Data for locating visible targets:
******************************
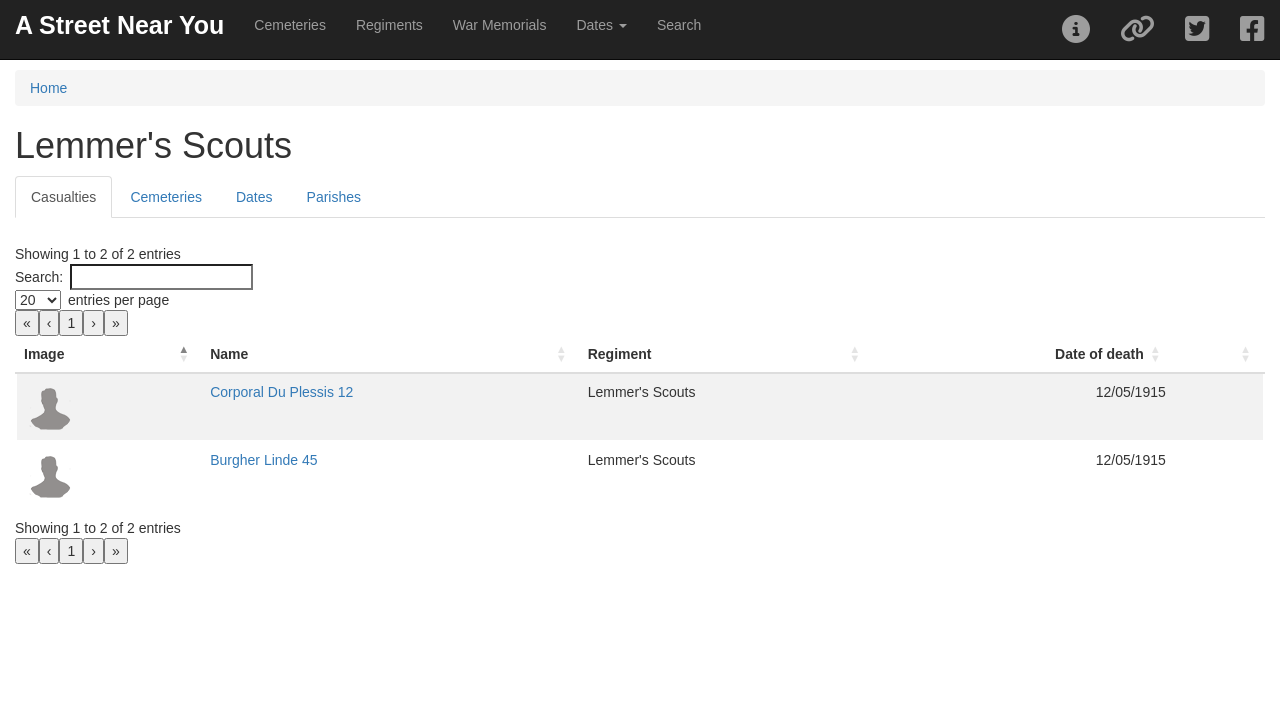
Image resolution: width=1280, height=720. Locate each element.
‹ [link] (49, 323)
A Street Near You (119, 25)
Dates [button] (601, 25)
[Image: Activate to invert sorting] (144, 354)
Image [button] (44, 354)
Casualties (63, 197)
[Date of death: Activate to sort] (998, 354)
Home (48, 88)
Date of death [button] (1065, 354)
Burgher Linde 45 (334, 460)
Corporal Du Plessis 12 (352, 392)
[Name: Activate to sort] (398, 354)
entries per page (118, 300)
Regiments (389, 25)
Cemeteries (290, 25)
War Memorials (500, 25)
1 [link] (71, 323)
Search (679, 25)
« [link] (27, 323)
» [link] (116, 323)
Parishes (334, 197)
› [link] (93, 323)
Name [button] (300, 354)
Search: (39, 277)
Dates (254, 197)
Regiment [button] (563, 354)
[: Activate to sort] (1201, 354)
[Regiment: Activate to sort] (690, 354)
******************************
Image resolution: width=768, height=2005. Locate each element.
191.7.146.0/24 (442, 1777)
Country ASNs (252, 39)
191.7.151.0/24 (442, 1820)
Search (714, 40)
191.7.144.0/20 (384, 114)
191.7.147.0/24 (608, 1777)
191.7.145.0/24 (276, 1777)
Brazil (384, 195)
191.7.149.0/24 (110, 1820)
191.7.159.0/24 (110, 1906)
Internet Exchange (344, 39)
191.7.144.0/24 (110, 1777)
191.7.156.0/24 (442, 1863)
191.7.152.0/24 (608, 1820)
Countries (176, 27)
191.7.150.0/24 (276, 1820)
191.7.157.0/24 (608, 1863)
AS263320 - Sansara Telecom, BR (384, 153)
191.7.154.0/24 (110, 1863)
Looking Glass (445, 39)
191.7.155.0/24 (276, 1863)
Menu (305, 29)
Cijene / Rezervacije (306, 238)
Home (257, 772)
******************************
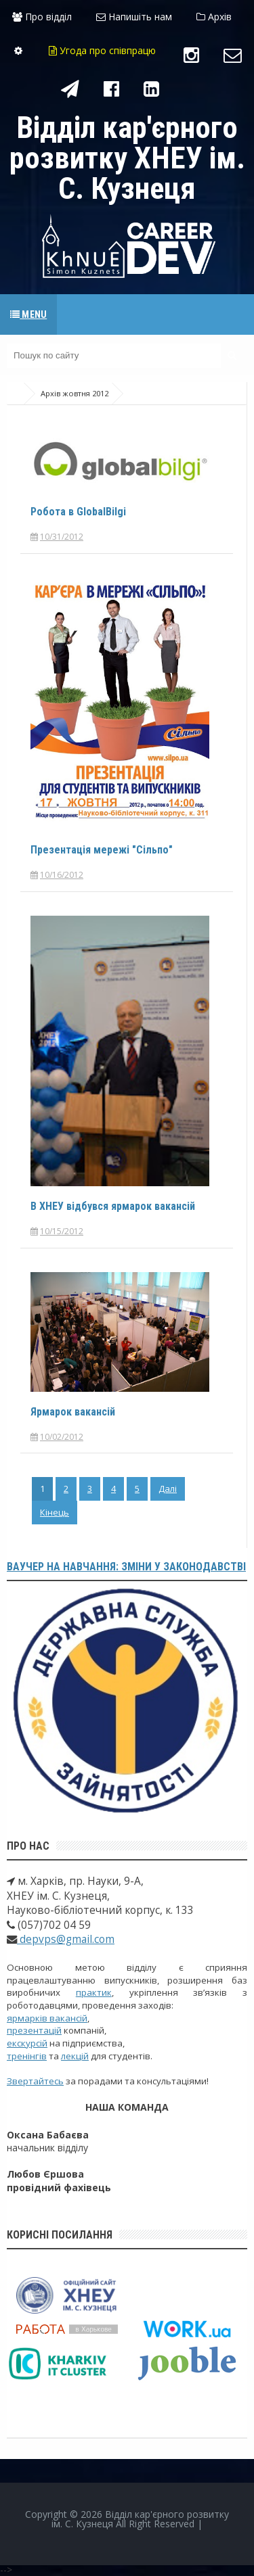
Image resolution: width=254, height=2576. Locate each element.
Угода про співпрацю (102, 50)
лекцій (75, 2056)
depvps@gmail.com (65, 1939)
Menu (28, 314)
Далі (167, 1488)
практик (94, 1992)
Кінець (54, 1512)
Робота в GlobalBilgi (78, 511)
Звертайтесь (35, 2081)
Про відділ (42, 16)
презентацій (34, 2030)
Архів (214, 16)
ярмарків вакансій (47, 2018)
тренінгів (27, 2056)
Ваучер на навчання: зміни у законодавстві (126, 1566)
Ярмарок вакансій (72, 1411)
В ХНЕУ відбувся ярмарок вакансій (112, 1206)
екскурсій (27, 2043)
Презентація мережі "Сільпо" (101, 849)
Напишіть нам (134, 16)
******************************
Put the lines from the one containing "[link] (93, 323)" through the one containing "[Regiment: Activate to sort] (690, 354)" into a Markdown table with the columns Row and Line, leaving out any blank lines. Include only those lines.

Correct result:
| Row | Line |
|---|---|
| 1 | › [link] (93, 323) |
| 2 | Name [button] (300, 354) |
| 3 | Search: (39, 277) |
| 4 | Dates (254, 197) |
| 5 | Regiment [button] (563, 354) |
| 6 | [: Activate to sort] (1201, 354) |
| 7 | [Regiment: Activate to sort] (690, 354) |